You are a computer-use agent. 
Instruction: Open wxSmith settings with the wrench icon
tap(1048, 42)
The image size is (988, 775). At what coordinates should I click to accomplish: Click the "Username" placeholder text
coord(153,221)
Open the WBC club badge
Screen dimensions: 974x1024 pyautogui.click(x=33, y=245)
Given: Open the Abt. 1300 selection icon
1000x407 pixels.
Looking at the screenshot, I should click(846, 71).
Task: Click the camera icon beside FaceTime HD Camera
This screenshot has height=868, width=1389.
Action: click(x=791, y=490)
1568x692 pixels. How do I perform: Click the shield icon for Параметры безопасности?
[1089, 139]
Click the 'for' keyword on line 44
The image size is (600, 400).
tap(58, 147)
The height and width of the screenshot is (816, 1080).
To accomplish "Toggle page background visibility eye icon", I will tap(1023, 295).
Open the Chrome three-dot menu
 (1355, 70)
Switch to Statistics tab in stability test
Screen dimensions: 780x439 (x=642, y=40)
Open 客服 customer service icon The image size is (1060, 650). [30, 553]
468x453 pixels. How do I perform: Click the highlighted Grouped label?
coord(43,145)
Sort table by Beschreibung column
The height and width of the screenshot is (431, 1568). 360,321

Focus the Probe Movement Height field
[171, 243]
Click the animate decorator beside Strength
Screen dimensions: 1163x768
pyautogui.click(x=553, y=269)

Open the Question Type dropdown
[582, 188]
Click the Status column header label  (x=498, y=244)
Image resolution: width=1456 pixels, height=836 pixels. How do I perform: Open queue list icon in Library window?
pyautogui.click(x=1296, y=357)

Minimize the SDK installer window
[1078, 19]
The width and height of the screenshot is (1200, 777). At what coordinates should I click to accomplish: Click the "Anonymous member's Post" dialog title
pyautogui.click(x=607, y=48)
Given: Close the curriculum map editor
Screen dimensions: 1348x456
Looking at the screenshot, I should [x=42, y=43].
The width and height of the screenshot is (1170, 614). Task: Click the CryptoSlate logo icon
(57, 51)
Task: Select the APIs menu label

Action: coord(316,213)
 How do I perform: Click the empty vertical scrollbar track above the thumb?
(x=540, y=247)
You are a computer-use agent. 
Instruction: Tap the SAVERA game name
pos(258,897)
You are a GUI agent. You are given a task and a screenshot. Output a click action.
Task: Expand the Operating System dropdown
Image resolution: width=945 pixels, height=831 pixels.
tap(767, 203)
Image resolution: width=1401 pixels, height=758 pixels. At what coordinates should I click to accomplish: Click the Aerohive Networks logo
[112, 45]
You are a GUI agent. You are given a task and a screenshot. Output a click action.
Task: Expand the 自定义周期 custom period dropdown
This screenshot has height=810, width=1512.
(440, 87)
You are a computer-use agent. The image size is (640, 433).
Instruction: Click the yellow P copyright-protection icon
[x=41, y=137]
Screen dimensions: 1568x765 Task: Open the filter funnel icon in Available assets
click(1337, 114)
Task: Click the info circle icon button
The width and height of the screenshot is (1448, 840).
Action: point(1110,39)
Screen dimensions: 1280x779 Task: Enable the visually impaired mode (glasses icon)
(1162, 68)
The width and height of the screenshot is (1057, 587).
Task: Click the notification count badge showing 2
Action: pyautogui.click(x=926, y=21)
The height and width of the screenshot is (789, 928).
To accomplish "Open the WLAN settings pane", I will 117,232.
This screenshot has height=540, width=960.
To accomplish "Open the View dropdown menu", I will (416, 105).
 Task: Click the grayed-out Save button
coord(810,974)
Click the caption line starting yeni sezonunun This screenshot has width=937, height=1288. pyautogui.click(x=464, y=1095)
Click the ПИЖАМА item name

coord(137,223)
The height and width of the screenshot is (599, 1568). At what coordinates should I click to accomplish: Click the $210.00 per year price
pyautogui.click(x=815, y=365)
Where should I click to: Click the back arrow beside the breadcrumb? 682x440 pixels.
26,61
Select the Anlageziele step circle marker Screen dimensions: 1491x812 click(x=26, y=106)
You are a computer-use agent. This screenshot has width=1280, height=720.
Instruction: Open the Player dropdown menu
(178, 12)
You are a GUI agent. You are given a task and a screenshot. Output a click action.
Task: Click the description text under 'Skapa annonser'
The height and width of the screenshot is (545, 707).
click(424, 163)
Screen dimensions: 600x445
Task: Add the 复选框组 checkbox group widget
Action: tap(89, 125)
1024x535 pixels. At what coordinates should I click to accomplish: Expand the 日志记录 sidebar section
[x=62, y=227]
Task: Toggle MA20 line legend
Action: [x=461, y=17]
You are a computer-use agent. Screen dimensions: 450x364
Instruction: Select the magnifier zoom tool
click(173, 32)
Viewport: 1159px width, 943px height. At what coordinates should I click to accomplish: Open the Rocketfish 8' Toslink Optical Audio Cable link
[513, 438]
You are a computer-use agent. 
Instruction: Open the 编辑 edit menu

Given instruction:
Which lines in the entries above contain the string "Toggle"? Copy out each of those lines in full, and treat uppercase and lowercase as different.

Solution:
To accomplish "Toggle page background visibility eye icon", I will tap(1023, 295).
Task: Toggle MA20 line legend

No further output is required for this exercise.